Les deux médecins dressent le portrait d’un homme bien dans sa peau, apparemment. «Il n’était pas dépressif», affirme Arnaud Nègre. «Je le voyais régulièrement dans des soirées, il était proche d’une bande de médecins, il avait des copains.» Laurent Feutry complète : «C’était un chasseur, il avait une vie sociale, il était bien intégré, très apprécié de ses patients.» Sur la porte de sa maison, le faire-part de décès est punaisé : ce vendredi matin, les gens s’arrêtent, pour connaître l’heure de l’enterrement, célébré l’après-midi même. Un monsieur à casquette, dans les 75 ans, se désole : «Ma compagne, elle venait le voir tous les mois pour ses médicaments. C’est le père du Dr Fougeron, qui était médecin lui aussi, qui l’avait mis au monde. Pour nous, il était comme de la famille, il lui faisait la bise pour la nouvelle année.» Ils ne peuvent se rendre au cimetière, mais le bouquet de fleurs et la carte de visite sont déjà prêts, confiés à un proche qui les déposera lors de la cérémonie. A la pharmacie du coin, Caroline Auchatraire, la responsable, dit ne pas connaître personnellement le médecin, et s’étonne de l’intérêt provoqué par ce suicide : «C’est une affaire strictement personnelle. Tous les cabinets sont surchargés. Pour moi, ce n’est pas le centre du problème. Il ne faut pas généraliser.»

Stress. Laurent Feutry, qui pratique toujours, décrit pourtant un quotidien lourd : «Je commence à 7 h 30, je reçois entre 30 et 40 patients avec 4 à 8 visites à domicile. Je finis rarement avant 20 heures, et là, c’est une petite journée. Nous vivons dans le risque permanent de l’erreur.» Le président de l’ordre des médecins du Pas-de-Calais, Marc Biencourt, partage cet avis. «Il y a un mal de vivre de la profession.

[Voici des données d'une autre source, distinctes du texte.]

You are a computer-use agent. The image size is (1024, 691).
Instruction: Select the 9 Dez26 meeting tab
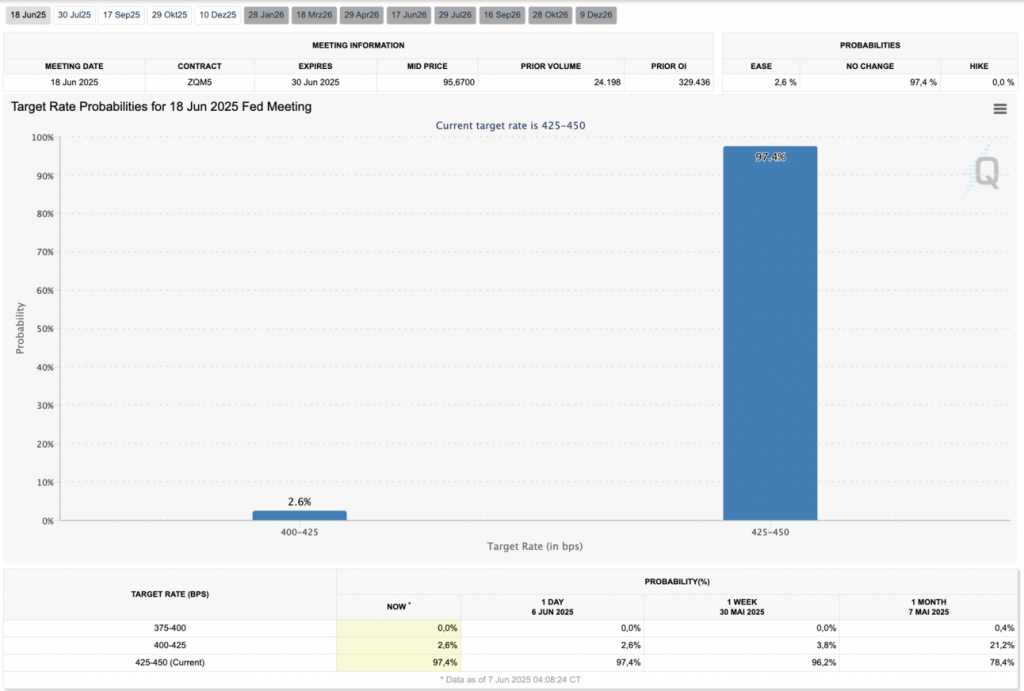click(596, 15)
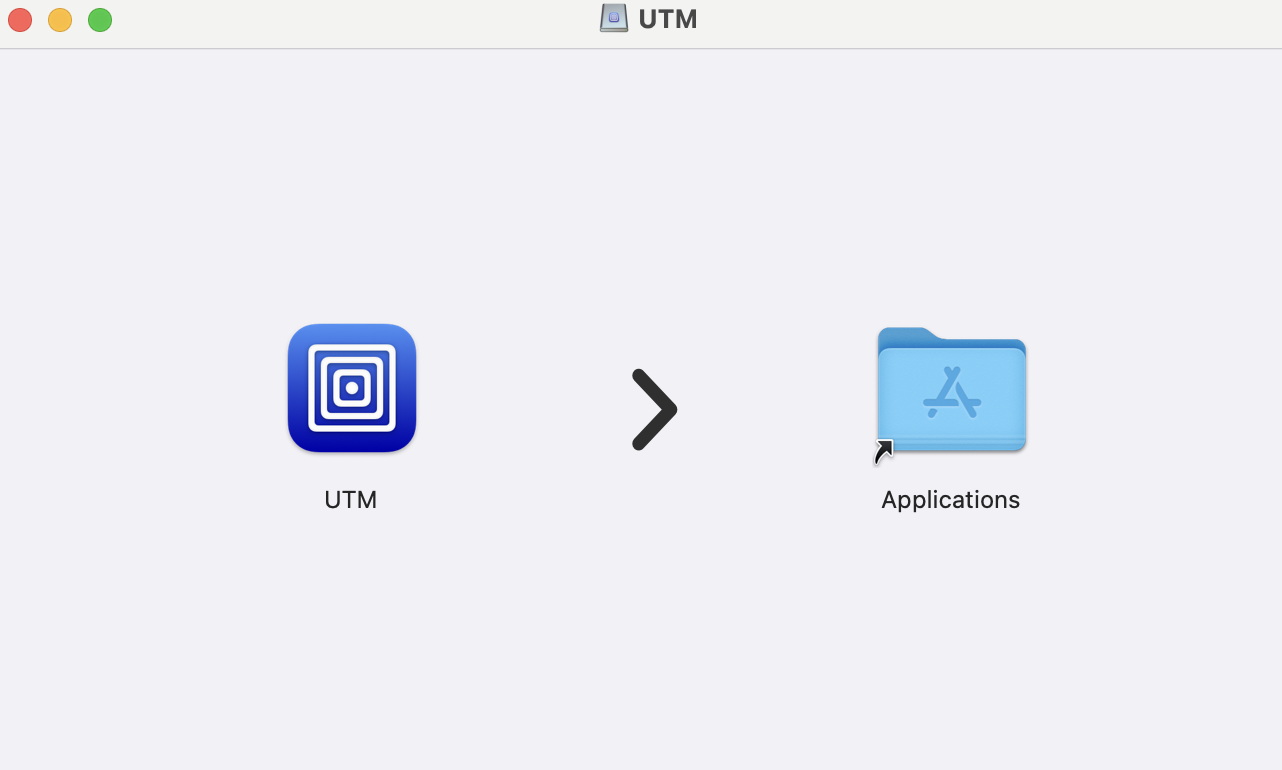Click the alias arrow badge on Applications folder
1282x770 pixels.
[884, 452]
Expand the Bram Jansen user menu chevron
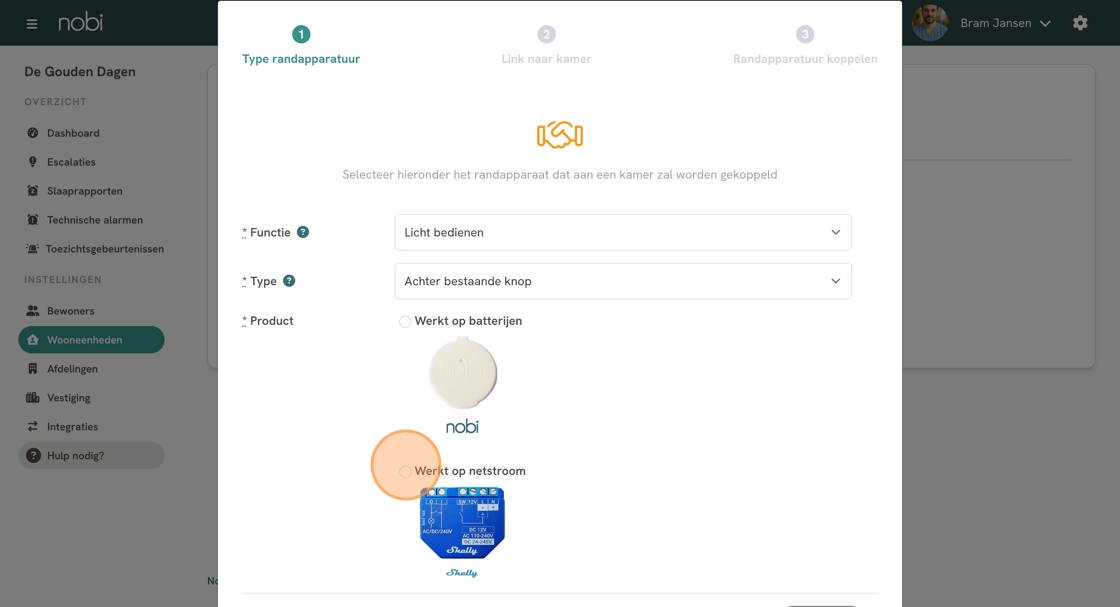Image resolution: width=1120 pixels, height=607 pixels. 1046,23
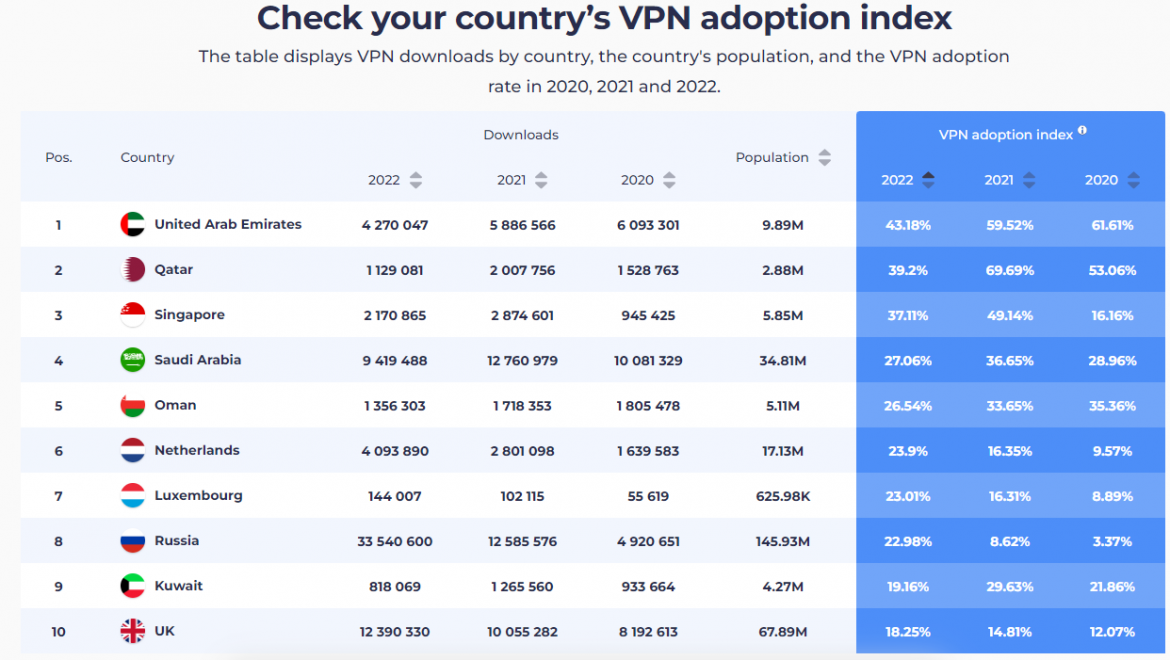
Task: Click the Singapore flag icon
Action: (x=133, y=315)
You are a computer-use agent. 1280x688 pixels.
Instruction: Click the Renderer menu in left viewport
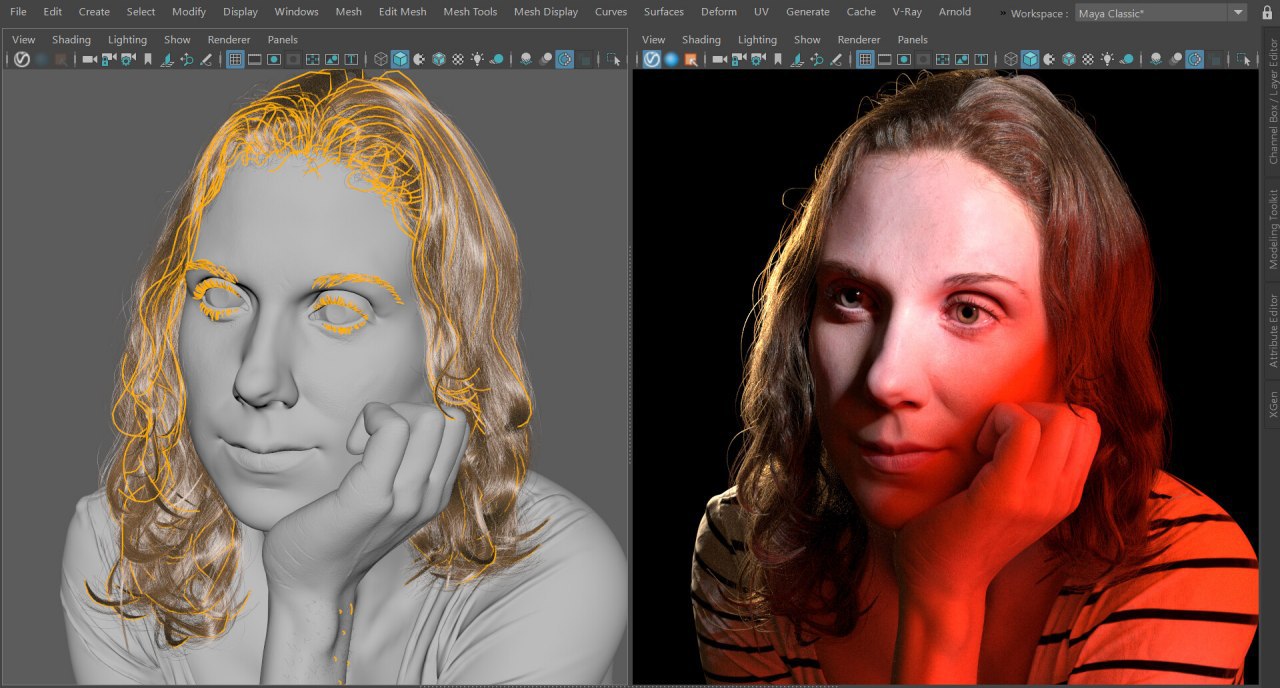click(x=229, y=40)
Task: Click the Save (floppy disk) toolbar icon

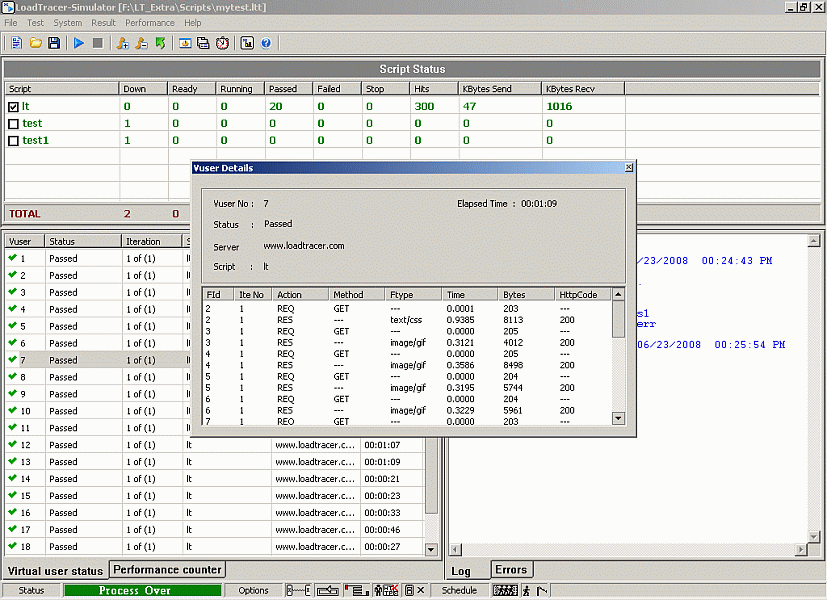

Certes, notre confrère s’est culpabilisé à outrance, et je pense que son degré de surmenage a été mal évalué par son entourage. Le Dr Fougeron travaillait seul, sans associés. Mais douze heures de consultation non-stop provoque un stress, qui est de plus en plus difficile à supporter quand on vieillit et que les capacités de travail diminuent.» Il demande un suivi médical des médecins libéraux, dans un environnement spécifique qui leur garantit l’anonymat. «Car les gens ne vont pas voir un médecin malade», explique-t-il. Marc Biencourt pointe le taux de suicides dans la profession : 14 % au lieu de 4 % dans la population globale. «Je me souviens d’un chirurgien qui s’est suicidé avec son bistouri, d’un médecin qu’on a retrouvé au bas de son escalier… Il y a toujours une pudeur autour de ces événements. Moi, maintenant, je parle, car cela suffit.»